#### YOUR GOAL:
Count how many lines of the records contain the word "Click", and reply with the number only.

Data taken from a collection:
★ ★ ★

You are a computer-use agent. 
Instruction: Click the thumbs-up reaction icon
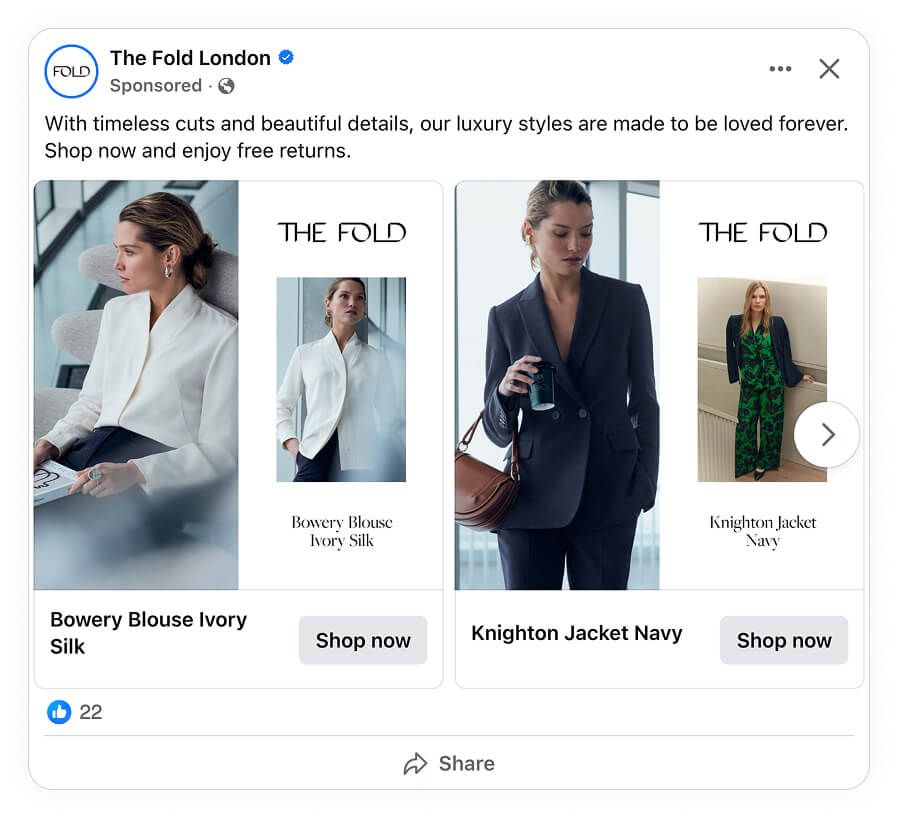[x=58, y=712]
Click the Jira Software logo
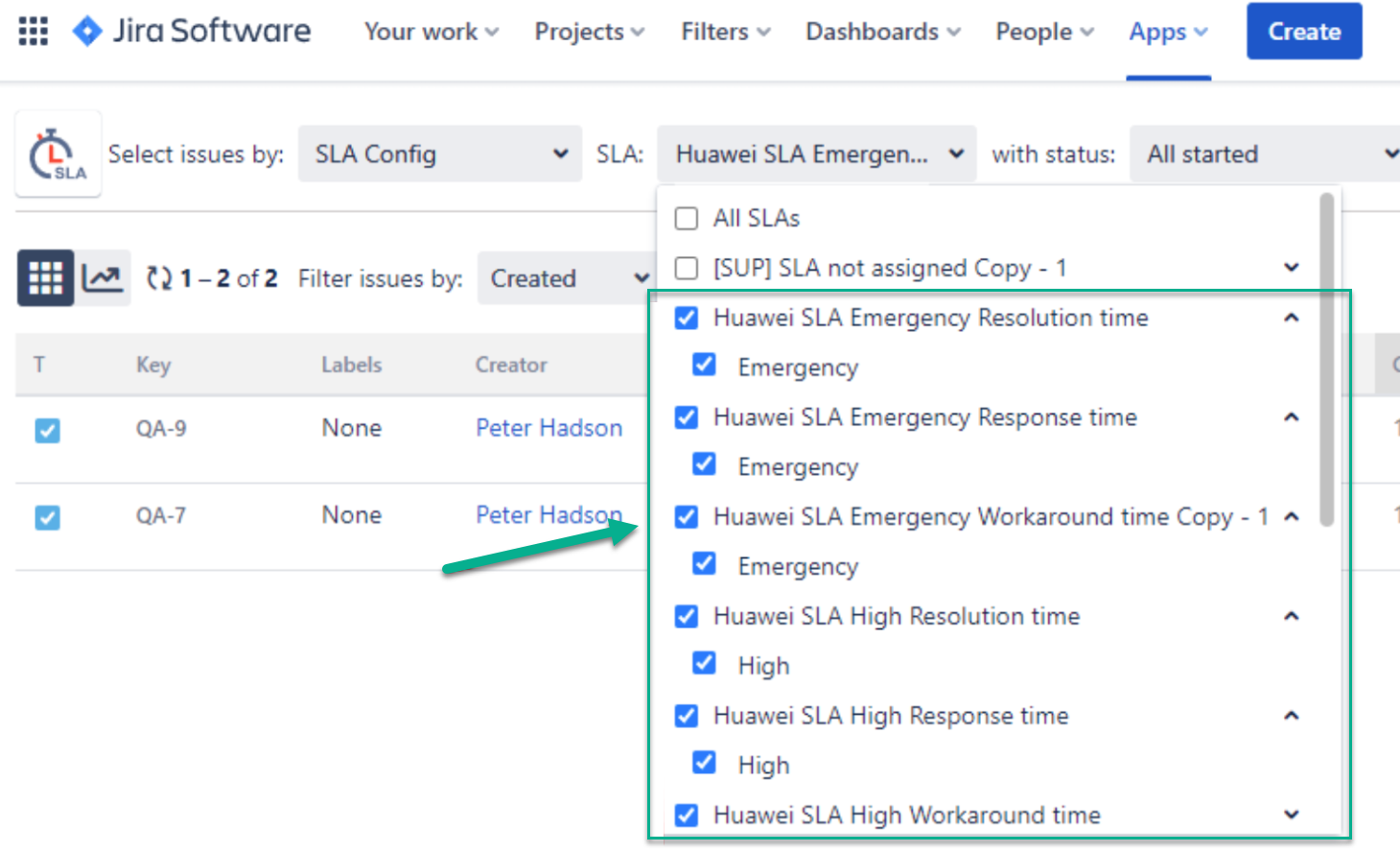 [x=192, y=32]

★ ★ ★

#### RESPONSE TO THIS EXERCISE:
2